Cela fait près de 900 jours que l’InstA, l’accord visant à faciliter les relations bilatérales entre l’UE et la Suisse, est sur la table. Et pourtant, notre pays ne sait toujours pas quelle voie emprunter vis-à-vis de son partenaire économique le plus important. L’incertitude autour des décisions est particulièrement grande au sein même du Conseil fédéral. A défaut d’une procédure de consultation, on organise une consultation ad hoc ; faute de prises de décision de politique européenne, des partenaires sociaux sont mandatés pour trouver une solution aux points de désaccord, comme la protection des salaires.
Sans surprise, des critiques sont émises à l’encontre du projet de traité visant à écarter la concurrence européenne indésirable.

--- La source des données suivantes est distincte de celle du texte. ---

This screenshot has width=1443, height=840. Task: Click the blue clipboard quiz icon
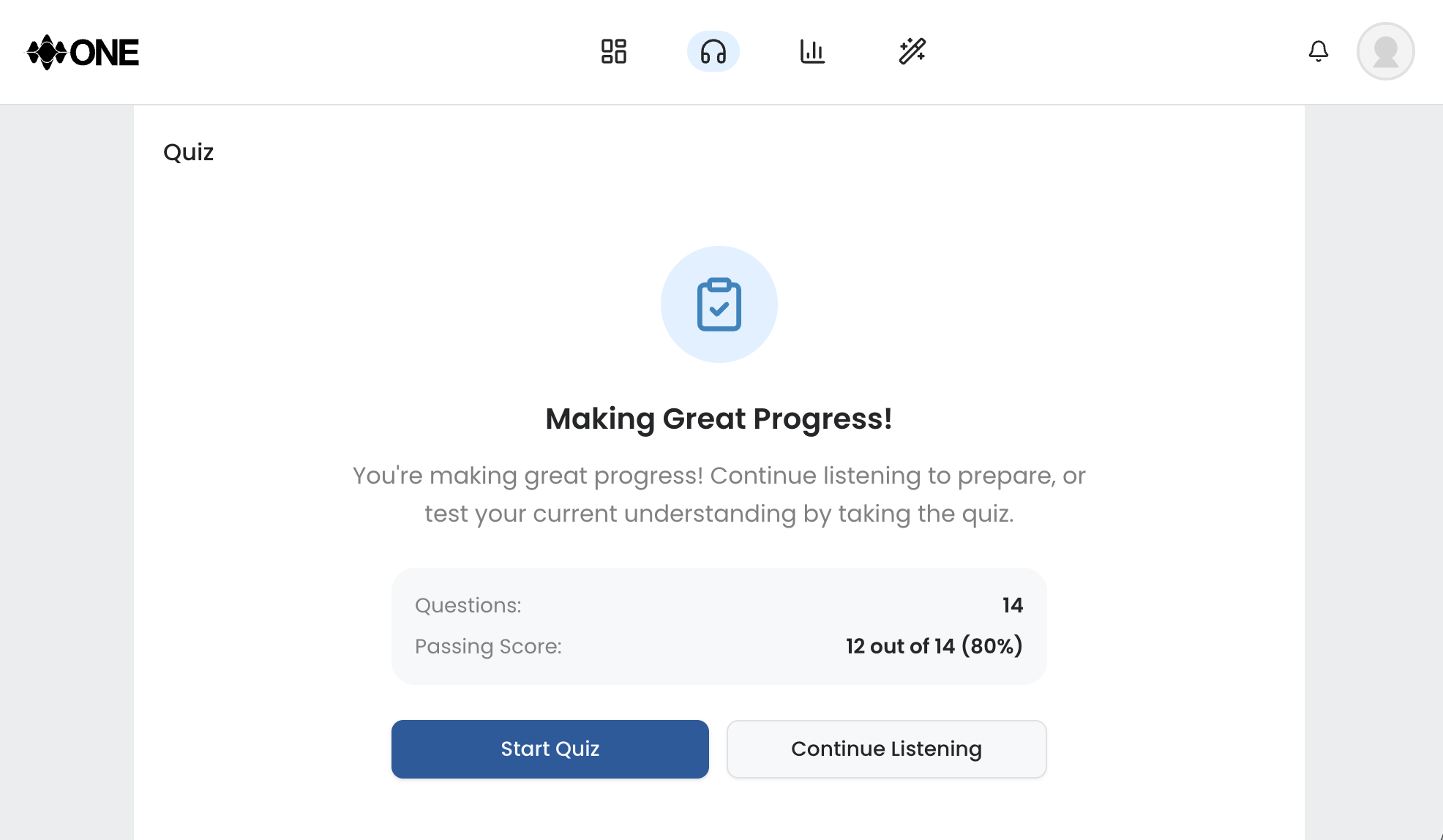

Dans un acte symbolique de gestion de son personnel, le Conseil fédéral pourvoit à nouveau le poste de chef du Secrétariat d’Etat à l’Europe. En parallèle, de nouveaux groupes de décisions font leur apparition. Les partis et les associations professionnelles qui avaient jusqu’à présent plaidé pour une conclusion rapide du traité attirent désormais l’attention, car ils adoptent des positions plus stratégiques. L’appel à une interruption du processus est de plus en plus fort. Le Conseil fédéral est déjà censé le faire, mais les représentants du peuple sous la coupole du Palais fédéral ne veulent pas endosser cette responsabilité devant l’électorat.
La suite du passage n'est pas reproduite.